Istruzioni esercizio:
Ricopia senza modifiche tutte le righe dei record, dalla riga che contiene "Where should I click to: Click the 信託報酬" giù fino alla riga che contiene "Looking at the screenshot, I should [1262, 31].", estremi inclusi.

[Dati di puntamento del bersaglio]
+++
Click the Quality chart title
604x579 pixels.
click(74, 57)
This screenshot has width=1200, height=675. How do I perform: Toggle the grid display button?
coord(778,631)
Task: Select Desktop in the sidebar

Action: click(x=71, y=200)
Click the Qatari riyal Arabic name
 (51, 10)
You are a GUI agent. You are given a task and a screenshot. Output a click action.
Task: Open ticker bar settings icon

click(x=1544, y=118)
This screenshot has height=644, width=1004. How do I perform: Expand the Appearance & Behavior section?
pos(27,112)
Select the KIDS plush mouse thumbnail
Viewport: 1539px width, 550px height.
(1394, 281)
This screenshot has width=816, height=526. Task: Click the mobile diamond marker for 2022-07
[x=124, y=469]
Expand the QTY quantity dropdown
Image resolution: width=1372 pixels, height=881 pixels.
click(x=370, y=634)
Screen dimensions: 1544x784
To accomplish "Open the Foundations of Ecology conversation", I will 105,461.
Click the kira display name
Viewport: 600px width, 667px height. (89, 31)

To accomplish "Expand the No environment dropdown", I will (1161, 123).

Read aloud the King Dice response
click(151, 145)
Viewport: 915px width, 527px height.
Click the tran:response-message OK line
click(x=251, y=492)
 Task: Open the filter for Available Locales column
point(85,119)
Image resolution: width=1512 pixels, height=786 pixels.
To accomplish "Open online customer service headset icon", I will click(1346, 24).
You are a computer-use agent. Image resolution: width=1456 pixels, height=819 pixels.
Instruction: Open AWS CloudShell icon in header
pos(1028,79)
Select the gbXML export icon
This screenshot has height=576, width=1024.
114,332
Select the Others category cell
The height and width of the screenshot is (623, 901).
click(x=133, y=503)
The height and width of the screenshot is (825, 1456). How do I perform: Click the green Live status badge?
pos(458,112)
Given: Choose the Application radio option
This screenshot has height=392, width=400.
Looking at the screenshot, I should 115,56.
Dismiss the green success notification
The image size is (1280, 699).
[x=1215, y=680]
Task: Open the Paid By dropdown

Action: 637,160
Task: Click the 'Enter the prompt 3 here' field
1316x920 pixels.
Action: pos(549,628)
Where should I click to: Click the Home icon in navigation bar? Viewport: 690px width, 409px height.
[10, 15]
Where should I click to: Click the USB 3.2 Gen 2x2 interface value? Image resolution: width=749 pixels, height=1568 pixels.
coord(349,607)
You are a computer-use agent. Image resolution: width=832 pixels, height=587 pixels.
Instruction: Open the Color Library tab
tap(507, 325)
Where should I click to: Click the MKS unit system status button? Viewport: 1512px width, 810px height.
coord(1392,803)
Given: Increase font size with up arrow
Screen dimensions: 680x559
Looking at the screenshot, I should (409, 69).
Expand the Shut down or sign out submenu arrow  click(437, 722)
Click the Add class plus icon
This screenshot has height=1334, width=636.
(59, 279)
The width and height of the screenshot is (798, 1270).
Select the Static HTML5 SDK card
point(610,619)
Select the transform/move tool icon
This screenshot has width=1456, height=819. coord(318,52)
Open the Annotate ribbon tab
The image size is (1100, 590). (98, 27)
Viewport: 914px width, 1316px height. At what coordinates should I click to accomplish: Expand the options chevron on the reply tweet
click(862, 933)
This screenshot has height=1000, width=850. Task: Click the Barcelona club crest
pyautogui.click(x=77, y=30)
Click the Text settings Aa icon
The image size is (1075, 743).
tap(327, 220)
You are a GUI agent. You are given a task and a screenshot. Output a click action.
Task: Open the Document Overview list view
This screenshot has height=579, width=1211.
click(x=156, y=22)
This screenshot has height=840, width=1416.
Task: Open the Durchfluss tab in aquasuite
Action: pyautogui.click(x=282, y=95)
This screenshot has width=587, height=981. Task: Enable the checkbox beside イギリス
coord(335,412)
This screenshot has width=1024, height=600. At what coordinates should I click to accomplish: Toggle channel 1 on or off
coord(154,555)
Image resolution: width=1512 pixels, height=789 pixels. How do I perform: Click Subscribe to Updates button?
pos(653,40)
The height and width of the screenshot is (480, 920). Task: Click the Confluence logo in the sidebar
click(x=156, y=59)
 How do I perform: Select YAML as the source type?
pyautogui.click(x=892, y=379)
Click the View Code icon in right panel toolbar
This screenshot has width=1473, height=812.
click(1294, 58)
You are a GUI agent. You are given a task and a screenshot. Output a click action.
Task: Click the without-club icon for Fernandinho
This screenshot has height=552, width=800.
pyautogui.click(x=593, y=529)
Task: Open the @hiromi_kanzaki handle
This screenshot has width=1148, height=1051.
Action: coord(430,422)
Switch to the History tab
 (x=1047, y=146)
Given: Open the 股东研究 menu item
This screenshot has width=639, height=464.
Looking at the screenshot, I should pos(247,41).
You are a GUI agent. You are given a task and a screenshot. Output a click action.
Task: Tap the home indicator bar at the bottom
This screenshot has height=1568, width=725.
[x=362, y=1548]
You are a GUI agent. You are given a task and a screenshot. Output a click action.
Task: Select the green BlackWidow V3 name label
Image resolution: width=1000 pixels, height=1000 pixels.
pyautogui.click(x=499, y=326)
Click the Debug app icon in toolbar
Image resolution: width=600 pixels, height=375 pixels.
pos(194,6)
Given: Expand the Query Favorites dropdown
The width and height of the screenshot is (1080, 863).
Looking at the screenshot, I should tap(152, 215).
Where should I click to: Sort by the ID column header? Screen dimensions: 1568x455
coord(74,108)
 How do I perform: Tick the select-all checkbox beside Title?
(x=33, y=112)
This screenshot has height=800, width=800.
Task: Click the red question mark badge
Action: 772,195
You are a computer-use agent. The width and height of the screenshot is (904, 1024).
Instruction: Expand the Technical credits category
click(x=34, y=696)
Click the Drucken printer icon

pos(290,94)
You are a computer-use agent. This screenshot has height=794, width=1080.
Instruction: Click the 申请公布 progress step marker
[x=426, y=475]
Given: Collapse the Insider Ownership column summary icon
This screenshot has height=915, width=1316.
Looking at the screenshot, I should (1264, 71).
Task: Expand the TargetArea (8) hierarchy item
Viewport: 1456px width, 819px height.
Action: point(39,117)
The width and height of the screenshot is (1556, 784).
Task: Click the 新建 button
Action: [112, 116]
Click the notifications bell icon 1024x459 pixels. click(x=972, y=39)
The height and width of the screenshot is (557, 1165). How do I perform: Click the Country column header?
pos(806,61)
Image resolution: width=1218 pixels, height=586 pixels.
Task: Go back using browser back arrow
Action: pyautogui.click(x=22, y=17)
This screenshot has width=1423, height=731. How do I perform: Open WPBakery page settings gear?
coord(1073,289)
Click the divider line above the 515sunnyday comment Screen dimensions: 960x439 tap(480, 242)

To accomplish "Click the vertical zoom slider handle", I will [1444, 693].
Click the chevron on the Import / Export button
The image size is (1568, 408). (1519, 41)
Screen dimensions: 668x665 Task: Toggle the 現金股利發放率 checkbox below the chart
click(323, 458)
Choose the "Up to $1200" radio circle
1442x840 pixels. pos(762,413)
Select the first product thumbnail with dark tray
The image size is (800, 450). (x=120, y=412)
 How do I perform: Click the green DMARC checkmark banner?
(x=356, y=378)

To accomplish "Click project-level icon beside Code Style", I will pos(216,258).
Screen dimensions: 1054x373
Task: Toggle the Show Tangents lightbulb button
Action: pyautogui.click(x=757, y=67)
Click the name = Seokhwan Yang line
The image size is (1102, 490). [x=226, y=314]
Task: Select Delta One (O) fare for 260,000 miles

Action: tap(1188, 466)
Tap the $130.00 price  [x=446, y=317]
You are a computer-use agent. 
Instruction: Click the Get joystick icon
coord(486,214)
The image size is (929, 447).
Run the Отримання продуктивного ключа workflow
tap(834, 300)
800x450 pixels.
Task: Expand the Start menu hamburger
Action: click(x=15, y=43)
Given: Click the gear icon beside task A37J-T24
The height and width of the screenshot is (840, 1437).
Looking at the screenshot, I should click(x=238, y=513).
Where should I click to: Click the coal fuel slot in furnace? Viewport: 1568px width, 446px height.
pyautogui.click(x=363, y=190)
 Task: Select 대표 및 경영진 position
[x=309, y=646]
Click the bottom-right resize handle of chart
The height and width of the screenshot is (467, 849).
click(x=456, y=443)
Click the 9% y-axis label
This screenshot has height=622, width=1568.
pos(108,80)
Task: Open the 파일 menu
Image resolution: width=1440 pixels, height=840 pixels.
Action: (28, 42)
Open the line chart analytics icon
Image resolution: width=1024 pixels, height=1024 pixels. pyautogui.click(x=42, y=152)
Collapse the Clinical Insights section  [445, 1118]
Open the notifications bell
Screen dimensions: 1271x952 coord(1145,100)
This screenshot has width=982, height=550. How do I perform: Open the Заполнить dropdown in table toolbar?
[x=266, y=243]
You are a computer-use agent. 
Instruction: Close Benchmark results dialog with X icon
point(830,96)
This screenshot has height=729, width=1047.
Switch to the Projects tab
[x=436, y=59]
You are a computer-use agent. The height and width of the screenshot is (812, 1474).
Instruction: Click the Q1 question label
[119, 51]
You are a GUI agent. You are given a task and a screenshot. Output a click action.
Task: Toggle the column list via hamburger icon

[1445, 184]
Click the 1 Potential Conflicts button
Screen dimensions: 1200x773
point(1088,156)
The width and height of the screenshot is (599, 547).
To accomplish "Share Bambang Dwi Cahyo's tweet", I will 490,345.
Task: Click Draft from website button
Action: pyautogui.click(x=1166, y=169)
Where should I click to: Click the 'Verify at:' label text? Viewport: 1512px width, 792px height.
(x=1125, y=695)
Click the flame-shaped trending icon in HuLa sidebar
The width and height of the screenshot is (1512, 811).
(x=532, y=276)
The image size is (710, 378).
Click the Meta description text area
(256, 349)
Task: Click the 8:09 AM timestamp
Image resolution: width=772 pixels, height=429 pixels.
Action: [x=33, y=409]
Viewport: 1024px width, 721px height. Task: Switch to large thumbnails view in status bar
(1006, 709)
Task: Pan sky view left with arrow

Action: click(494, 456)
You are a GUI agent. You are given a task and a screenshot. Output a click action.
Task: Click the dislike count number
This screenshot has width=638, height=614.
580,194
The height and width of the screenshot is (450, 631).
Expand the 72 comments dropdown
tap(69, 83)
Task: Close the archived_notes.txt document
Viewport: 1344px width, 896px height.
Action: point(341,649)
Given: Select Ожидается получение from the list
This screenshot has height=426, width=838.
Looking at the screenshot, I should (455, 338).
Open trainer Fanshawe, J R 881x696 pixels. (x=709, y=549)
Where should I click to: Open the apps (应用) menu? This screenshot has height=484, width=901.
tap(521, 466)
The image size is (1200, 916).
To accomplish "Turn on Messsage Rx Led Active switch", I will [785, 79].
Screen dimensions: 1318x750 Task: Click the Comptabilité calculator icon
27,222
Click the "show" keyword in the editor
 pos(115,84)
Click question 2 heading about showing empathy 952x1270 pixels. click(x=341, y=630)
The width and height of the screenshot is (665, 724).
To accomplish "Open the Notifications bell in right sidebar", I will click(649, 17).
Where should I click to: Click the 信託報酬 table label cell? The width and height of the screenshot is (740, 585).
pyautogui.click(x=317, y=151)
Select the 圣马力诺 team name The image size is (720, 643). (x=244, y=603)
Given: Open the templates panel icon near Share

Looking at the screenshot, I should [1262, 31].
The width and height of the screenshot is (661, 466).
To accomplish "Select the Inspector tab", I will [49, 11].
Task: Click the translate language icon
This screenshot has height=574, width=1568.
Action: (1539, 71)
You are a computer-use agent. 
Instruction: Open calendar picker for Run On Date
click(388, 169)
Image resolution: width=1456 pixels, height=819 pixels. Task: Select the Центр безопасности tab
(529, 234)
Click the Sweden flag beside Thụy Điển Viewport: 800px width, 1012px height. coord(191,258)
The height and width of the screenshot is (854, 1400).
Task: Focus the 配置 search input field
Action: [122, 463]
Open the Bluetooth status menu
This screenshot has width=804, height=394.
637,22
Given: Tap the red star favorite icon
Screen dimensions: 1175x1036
+++
Risultato esercizio:
Where should I click to: Click the 信託報酬 table label cell? The width and height of the screenshot is (740, 585).
pyautogui.click(x=317, y=151)
Select the 圣马力诺 team name The image size is (720, 643). (x=244, y=603)
Given: Open the templates panel icon near Share

Looking at the screenshot, I should [1262, 31].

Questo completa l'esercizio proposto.